(Data to process)

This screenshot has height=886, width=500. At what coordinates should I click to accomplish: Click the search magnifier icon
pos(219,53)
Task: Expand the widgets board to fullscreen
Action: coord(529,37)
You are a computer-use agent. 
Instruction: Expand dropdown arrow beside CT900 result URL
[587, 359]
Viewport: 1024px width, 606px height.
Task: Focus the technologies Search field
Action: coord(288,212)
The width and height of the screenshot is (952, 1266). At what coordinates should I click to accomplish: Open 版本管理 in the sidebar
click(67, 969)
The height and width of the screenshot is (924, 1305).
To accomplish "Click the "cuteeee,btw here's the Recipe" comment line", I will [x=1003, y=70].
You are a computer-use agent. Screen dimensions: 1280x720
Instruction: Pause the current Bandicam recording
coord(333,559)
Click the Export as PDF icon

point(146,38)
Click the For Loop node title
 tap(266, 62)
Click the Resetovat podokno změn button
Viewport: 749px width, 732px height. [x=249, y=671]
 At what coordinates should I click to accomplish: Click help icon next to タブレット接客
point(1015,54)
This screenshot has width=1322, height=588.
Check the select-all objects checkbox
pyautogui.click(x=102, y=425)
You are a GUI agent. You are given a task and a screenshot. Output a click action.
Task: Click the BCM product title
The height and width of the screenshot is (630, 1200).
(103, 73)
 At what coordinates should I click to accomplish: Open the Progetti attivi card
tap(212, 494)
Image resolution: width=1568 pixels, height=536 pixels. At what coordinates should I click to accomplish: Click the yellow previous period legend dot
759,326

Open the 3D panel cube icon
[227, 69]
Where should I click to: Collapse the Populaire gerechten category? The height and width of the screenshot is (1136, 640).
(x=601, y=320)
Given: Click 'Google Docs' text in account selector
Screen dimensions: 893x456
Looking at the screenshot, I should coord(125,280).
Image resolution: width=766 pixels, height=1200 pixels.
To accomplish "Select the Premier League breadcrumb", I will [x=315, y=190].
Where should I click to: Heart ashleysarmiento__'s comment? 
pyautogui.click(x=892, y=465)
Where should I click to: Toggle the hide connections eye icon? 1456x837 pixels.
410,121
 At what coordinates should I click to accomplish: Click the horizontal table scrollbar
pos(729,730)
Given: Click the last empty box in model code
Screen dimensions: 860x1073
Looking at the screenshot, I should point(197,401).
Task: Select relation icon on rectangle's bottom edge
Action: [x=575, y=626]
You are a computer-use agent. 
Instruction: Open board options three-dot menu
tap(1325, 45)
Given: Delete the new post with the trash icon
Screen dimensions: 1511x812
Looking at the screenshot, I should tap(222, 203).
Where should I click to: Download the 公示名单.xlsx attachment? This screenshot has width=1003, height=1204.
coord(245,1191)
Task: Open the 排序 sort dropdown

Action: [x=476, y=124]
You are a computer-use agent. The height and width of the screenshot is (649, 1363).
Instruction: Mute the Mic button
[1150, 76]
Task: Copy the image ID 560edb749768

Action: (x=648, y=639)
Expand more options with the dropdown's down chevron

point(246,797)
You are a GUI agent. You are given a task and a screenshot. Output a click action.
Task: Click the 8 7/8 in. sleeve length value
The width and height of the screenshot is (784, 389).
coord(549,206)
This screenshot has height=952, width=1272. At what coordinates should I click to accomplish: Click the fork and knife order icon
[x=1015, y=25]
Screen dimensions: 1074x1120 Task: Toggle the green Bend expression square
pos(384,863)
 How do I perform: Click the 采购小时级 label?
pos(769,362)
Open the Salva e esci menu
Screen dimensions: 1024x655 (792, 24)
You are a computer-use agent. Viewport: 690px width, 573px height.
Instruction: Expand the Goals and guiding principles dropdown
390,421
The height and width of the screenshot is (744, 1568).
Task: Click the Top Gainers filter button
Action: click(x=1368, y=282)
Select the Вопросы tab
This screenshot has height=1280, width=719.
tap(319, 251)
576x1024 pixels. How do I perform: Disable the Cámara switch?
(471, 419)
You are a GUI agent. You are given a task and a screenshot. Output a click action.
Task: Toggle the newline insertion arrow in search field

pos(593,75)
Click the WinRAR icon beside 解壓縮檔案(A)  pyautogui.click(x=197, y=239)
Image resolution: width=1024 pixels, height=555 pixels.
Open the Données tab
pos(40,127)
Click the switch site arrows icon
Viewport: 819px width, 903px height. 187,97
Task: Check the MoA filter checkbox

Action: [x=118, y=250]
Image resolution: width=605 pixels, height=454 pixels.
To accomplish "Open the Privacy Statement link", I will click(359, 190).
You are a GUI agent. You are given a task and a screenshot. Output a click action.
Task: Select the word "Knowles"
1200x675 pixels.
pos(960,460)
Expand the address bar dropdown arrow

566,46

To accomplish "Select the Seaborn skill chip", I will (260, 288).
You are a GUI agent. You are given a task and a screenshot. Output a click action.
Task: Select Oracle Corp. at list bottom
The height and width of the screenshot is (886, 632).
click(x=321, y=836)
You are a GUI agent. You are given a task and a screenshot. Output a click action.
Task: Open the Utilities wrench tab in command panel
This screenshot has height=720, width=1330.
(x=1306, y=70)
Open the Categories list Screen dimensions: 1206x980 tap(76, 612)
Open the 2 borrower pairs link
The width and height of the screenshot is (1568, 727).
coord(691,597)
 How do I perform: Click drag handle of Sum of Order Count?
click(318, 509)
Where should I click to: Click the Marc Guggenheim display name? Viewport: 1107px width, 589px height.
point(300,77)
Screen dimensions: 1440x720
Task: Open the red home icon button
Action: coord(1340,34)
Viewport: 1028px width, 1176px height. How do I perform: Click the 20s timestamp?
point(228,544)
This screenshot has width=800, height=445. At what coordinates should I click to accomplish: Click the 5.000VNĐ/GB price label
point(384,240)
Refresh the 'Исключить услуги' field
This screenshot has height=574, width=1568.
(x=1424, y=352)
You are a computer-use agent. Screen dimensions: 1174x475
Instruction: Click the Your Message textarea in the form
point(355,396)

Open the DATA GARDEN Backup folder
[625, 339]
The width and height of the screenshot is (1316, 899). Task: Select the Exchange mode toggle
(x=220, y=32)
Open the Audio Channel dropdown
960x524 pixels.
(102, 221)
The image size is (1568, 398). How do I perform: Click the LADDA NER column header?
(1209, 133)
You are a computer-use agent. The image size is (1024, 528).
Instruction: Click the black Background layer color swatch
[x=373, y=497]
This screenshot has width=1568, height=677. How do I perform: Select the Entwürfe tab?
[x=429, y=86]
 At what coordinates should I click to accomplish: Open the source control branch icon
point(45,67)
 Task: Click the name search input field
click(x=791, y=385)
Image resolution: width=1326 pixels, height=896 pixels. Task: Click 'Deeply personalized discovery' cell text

(End Data to process)

• **About this exercise**
All lines from the one containing "Task: Click the name search input field" through the end of the data, and no others, are to be given again word for word.

• **Response**
 Task: Click the name search input field
click(x=791, y=385)
Image resolution: width=1326 pixels, height=896 pixels. Task: Click 'Deeply personalized discovery' cell text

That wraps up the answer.